The next Pope, Medici Pope Leo X, befriended Raphael, and gave him even more commissions. In addition, because he was friends with the architect Bramante, he got a sneak peak of the Sistine Chapel, and was awestruck by its scale and beauty.
In 1513, he painted Galatea, based on a several mythological characters. It shows Polyphemus, a one eyed consort (Cyclops) to Galatea, fleeing. The painting incorporates DaVinci’s triangular composition, which shows how Raphael was being influenced by other artists. Two years later, he finished another significant painting, The Sacrifice at Lystra. This work displays two men, Paul and Barnabas, journeying to preach the word of God. They end up in this town, and the town folk believe they are Gods because they heal a crippled man.
Raphael was an accomplished architect as well as painter. Since he was Pope Leo X’s best friend, he was given the commission to design St. Peter’s Cathedral, but it was never carried out. If it had been, there would be columns all the way down the nave, which would have made it darker and bulkier than the current design. He also worked on some villas as well, but only one still exists.
During his lifetime, he was made Groom of the Chamber, which means he just waits for the Pope to help him, or in Raphael’s case, he received “favors” from Pope Leo. He was knighted of the Papal Order of the Golden Spur, recognizing your contribution to the glory of the Catholic Church. Both titles help increase one’s income.
Raphael was supposed to marry Maria Bibbiena, his fiancée, but he never did.
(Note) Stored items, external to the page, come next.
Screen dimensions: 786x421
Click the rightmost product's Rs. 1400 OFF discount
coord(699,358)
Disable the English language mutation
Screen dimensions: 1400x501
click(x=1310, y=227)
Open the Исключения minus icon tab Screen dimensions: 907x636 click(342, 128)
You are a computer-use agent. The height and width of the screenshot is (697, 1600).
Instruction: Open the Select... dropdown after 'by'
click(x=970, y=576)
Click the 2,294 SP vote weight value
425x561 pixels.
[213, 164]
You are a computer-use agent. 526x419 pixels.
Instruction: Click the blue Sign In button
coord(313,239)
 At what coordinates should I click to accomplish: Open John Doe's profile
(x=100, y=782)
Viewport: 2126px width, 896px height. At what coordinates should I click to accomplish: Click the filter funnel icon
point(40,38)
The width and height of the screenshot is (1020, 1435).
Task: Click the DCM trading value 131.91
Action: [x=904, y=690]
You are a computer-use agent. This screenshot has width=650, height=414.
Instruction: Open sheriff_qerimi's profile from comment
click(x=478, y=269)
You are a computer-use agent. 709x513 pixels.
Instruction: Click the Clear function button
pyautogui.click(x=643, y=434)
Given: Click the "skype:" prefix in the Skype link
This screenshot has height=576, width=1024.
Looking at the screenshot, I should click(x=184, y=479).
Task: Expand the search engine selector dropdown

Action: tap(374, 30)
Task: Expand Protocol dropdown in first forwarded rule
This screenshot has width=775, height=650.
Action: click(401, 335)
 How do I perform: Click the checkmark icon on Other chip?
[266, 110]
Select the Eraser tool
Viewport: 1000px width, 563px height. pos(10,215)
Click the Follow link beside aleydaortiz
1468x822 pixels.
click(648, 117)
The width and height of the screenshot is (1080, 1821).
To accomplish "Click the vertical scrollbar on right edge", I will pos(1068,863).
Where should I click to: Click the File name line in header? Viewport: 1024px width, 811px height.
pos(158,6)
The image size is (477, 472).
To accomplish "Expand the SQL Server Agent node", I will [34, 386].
Speculation had it that he was thinking about becoming a Cardinal, and if you’re with the Church, marriage was not allowed. Another possible reason is he never really loved her. He had a mistress, whom he nicknamed “La Fornarina”, but her real name was Margherita Luti. Maria actually died only a month or two before Raphael himself.
The last painting by Raphael was The Transfiguration in 1520. He died April 6, 1520. His death was caused by a long night of excessive sex with his mistress, and he fell into a fever. He was given the wrong cure by his doctors, and he died. He was 37 years old. Raphael’s funeral was grand, and was interred at the Pantheon. On his sarcophagus, it says, “Here lies that famous Raphael by whom nature feared to be conquered while he lived, and when he was dying, feared herself to die.”
Vassari wrote a biography of Raphael, and said that he was, “So gentle and charitable that even the animals loved him.”